The 5 Tips To Reduce Stress Associated With Incontinence Caregiving

More than 50% of seniors have some form of incontinence or the other, and for most of them, it can be embarrassing, uncomfortable, or messy. These accidents make it a significant cause of stress for seniors and caregivers. Many companies have been pioneering disposable incontinence products for the past several years. The incontinence products are a boon for the user and incontinence caregivers.

Here, we share some helpful tips that may assist an incontinence caregiver who attends to reduce the stress associated with incontinence.


Talk with their doctor

Despite popular misconceptions, incontinence is not a normal part of aging. Ordinary and treatable medical conditions often cause it. If you notice ongoing signs of incontinence, get a thorough physical examination to determine if they have a urinary tract infection or other treatable conditions. Several brands, such as Attends, have made life easier by manufacturing disposable incontinence products.

Watch out for their diet

As an incontinence caregiver, you must know that many everyday food items and beverages can trigger incontinence. Most of these triggers and bladder irritants are some of the widespread things that you otherwise would ignore. The following items listed below are known to trigger bouts of incontinence.

  • Too little fluids
  • Intake of excess fluids
  • Tea, Coffee, and carbonated drinks – with and without caffeine
  • Acidic fruits such as grapefruits, lemons, oranges, and limes, and acidic fruit juices
  • Spicy foods
  • Alcohol
  • Chocolate
  • Tomatoes and tomato-based products, including ketchup and tomato puree
  • Sugar, honey, and artificial synthetic sweeteners.

You must encourage them to drink adequate fluids and minimize trigger foods and drinks. Each individual’s bladder is not sensitive to trigger foods or beverages. If any of these items are part of their regular diet, try removing or reducing one thing at a time to improve their incontinence symptoms.

Choose clothing that’s easy to change and wash

To make incontinence care easier by reducing e accidents, you need to choose to dress carefully. Outfits that are tough to wear and remove are a significant cause of accidents and make it difficult to get cleaned up afterward. Trousers with an elastic waistband are quicker and easier to pull down than pants with a regular zip fly. That will help you get to the toilet quickly and hopefully prevent an accident. Additionally, it is easier to manage elastic waistbands if you’re helping to undress or dress them. Avoid clothes with multiple fastenings, tight openings, tricky zippers, no button-fly pants, and difficult clasps.

You may need adaptive clothing that’s specifically designed for easy access. There are various adaptive clothing designs readily available in the market that are stylish, discreet, and easy to get on and off. If you are a caregiver for Alzheimer’s or dementia, you must have seen that your patient tends to take off their clothes or incontinence briefs inappropriately. The back-zip jumpsuits, which look like different tops and bottoms, are a great option in such scenarios. They are a one-piece jumpsuit that is tough to take off without help.
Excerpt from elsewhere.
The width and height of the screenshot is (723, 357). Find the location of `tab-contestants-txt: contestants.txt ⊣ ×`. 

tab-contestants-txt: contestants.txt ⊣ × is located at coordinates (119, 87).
Stick to a toilet schedule

A regular daily routine will be helpful for seniors, especially those with Dementia or Alzheimer’s disease. It is an appropriate method to get seniors’ bodily functions accustomed to visiting the toilet at certain times. It would help if you created a restroom schedule by asking your senior adult to use the restroom at regular intervals. Even if the urge is not there, one must try to get their body accustomed. You could begin with asking them to go once every 2 hours. You can experiment to find the timing that works best for their body by trial and error method and then stick to it. In a short matter of time, their body will get used to the schedule, consequently reducing the chances of accidents.

Waterproof the furniture

One of the most significant issues caregivers face is the act of Cleaning up. Accidents leave a smelly mess on adults’ clothes and furniture. You can dump bedding and clothes into the washing machine for cleaning. However, the stressful and tiring part is the cleaning and deodorizing mattresses and daily furniture use. It would help if you waterproofed the furniture in such a scenario, especially the ones your older adult uses the most. This would enable us to stay ahead and make cleanup after a mess easier. Leaks are so common that it requires multiple layers to protect these surfaces truly. It would help if you use a fabric protector spray for couches and easy chairs and then layer it with waterproof sofa covers, seat protectors, or extra-large absorbent bed pads for the mattresses. Keep disinfectants, odor removers, air sanitizer to eliminate lingering odor and keep rooms smelling fresh.

Takeaway

As the caregiver and care receiver, incontinence can cause embarrassment and shame. Treating accidents as a normal part of life will help to ease the stress. Reassuring them that it’s OK after an accident and going ahead with the cleanup after diffusing a tense situation. While still being respectful, always try to find ways to see the silly side of things and encourage laughter.

Keep an incontinence care kit handy so that both of you can move around easily and freely. The incontinence care kit should contain cleanup essentials that will keep you always prepared in case of an accident. This bag should contain extra incontinence briefs or pads, wipes for personal cleansing, and a change of clothes and socks. However, these small and simple tips go a long way to keep the stress associated with incontinence caregiving.